**What to do**. Look below for the line with "Task: Select the 01/21 date on x-axis", and from there restate every line word for word until the entries end.

*** Block opens ***

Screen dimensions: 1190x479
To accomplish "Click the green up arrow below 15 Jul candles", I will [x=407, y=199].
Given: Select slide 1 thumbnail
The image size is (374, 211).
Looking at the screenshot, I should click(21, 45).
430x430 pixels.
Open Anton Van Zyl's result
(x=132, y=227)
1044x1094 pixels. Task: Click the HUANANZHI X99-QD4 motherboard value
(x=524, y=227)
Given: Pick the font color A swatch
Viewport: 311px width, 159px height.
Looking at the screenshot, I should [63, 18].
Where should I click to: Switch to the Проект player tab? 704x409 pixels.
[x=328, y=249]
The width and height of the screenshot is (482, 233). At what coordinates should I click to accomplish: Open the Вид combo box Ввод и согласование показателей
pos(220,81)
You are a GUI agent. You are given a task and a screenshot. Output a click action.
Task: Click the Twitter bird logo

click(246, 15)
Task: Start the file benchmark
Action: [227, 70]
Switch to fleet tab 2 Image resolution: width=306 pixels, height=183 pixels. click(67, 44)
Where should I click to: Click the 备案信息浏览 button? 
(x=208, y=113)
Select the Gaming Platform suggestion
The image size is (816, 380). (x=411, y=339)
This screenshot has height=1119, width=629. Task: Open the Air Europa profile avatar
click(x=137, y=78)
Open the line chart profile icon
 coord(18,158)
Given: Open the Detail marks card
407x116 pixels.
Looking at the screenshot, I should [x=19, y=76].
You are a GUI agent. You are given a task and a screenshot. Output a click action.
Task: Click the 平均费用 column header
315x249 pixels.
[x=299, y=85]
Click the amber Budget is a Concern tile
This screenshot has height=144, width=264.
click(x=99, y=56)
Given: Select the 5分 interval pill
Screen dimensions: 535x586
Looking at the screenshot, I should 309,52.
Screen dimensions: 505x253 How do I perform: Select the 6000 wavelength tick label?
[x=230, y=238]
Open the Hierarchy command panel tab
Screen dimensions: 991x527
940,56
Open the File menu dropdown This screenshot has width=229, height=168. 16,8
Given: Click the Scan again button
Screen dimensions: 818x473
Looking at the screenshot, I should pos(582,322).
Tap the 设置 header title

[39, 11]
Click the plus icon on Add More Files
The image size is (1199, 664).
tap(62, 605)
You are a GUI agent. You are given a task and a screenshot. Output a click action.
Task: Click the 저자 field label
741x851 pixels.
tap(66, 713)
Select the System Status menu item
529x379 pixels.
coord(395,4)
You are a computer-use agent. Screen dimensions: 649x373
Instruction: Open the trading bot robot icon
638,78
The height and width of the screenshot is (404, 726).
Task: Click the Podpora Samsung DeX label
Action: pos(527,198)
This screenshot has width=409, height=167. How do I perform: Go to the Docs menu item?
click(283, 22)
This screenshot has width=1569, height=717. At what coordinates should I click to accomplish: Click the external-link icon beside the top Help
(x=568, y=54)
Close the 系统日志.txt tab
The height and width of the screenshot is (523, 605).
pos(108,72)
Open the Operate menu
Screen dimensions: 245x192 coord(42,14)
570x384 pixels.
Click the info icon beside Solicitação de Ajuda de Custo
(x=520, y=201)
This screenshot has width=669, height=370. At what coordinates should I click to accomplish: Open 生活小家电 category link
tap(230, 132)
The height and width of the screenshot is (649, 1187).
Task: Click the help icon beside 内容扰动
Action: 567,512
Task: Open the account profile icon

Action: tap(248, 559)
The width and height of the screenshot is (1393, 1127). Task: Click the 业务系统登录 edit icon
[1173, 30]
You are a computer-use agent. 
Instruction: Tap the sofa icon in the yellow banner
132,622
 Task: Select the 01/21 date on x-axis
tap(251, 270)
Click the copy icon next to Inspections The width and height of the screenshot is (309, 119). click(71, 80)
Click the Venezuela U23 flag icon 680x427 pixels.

*** Block closes ***

**Result for this exercise**.
 Task: Select the 01/21 date on x-axis
tap(251, 270)
Click the copy icon next to Inspections The width and height of the screenshot is (309, 119). click(71, 80)
Click the Venezuela U23 flag icon 680x427 pixels.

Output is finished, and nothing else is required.